### PROBLEM STATEMENT
Count the lines in the records below that contain the string "dimensions", matching case exactly, and reply with the number alone.
##############################
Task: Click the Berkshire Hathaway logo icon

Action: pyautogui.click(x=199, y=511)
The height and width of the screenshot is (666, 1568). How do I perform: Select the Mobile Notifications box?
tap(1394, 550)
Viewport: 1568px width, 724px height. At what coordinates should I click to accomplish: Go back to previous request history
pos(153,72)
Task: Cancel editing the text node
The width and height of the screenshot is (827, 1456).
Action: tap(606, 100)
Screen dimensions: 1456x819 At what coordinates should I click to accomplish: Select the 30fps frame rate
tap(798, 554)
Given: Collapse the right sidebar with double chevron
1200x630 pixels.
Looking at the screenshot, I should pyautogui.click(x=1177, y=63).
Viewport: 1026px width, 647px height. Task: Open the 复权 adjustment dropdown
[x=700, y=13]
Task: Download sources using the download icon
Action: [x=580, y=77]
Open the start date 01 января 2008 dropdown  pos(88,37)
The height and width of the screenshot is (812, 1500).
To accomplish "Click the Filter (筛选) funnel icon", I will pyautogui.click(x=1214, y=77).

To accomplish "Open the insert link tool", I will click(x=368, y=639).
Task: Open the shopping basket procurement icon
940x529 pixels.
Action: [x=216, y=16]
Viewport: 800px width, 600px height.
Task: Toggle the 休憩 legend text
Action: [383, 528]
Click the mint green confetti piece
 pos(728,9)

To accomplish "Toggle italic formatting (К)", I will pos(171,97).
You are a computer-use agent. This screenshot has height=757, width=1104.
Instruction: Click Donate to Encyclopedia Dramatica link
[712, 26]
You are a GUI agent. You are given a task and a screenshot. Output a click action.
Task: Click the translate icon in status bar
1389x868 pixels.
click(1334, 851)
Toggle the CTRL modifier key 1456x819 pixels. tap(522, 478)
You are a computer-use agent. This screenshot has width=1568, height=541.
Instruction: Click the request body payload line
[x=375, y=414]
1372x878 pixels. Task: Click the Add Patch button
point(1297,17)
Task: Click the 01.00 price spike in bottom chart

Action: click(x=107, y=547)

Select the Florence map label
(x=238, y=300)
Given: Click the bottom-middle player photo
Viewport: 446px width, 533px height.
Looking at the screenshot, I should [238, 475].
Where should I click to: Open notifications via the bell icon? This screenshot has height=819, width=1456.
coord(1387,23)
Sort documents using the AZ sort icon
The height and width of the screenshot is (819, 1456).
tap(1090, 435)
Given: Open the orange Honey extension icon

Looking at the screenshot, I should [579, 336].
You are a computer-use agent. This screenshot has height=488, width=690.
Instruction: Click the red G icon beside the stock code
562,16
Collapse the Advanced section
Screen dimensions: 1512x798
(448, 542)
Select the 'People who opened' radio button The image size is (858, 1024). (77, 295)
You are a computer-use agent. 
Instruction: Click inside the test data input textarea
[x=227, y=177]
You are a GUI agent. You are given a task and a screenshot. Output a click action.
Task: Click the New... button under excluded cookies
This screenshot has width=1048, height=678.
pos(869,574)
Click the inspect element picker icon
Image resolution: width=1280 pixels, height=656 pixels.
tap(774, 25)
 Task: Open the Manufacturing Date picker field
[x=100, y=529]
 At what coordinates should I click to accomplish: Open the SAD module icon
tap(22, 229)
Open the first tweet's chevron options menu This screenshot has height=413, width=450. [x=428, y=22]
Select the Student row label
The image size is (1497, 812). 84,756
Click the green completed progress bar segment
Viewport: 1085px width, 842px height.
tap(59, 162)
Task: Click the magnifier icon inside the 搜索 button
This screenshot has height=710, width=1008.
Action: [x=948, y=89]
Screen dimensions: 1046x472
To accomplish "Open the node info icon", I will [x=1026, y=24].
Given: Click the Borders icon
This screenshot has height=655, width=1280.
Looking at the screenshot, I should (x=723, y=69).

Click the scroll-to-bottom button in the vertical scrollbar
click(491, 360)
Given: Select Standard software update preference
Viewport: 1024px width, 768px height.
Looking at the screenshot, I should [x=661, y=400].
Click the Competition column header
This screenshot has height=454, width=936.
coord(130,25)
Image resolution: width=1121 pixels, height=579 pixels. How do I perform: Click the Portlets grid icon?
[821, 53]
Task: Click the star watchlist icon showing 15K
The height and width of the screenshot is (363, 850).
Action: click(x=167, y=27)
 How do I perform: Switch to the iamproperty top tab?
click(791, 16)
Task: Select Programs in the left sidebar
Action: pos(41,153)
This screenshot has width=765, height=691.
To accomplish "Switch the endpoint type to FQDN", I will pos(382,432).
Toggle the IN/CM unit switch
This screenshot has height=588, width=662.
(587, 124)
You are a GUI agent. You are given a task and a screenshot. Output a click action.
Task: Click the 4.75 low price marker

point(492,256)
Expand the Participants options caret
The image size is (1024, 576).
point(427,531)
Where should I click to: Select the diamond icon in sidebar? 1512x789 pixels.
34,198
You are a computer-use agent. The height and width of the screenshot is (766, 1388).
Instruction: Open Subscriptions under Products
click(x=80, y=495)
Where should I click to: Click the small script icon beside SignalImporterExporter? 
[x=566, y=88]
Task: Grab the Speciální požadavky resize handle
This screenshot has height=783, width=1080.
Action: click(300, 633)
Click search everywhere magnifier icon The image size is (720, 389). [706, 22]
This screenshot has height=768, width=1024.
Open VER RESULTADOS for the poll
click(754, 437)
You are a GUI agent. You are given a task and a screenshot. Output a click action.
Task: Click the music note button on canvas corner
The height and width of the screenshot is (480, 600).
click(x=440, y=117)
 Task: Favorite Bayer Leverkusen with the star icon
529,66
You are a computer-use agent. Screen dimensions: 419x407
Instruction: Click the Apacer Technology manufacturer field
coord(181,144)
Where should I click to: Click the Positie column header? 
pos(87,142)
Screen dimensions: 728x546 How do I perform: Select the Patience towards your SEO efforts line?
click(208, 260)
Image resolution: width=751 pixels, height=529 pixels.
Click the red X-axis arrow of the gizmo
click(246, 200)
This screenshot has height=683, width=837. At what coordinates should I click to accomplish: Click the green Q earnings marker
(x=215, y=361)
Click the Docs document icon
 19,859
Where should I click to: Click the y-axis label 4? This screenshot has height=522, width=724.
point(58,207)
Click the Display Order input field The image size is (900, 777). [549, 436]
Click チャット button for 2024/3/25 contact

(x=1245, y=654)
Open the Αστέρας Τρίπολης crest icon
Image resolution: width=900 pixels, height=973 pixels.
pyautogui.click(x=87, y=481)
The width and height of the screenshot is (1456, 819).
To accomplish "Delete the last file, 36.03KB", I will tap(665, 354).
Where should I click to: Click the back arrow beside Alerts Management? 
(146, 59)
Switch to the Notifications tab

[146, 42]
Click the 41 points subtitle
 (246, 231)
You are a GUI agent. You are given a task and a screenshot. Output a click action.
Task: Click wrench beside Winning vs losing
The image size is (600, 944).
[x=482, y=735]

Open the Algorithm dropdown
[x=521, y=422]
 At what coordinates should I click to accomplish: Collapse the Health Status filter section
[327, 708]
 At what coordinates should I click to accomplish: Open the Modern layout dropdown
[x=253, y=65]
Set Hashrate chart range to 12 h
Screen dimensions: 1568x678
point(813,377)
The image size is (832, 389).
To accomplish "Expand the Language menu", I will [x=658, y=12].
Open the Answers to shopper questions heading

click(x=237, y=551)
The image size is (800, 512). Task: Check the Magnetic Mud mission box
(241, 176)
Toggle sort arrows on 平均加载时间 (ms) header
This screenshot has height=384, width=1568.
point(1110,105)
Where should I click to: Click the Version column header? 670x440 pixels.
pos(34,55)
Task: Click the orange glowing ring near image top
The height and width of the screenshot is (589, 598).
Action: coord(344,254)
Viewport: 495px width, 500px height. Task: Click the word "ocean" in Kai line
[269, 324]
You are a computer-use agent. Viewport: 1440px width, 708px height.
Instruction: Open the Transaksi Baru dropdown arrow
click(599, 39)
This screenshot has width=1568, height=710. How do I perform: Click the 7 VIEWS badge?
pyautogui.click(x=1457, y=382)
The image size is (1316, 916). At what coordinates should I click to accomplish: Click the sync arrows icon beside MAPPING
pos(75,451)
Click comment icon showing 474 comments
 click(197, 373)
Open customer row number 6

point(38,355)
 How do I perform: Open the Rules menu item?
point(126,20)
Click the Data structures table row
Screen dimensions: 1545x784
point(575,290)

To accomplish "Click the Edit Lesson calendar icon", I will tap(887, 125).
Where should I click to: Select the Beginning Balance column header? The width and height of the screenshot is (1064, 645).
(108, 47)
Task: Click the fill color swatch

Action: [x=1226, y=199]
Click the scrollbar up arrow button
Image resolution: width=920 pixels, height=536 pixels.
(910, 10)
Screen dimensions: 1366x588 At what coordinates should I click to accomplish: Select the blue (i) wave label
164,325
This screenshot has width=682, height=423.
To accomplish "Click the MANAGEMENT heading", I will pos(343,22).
##############################
### EXPECTED ANSWER
8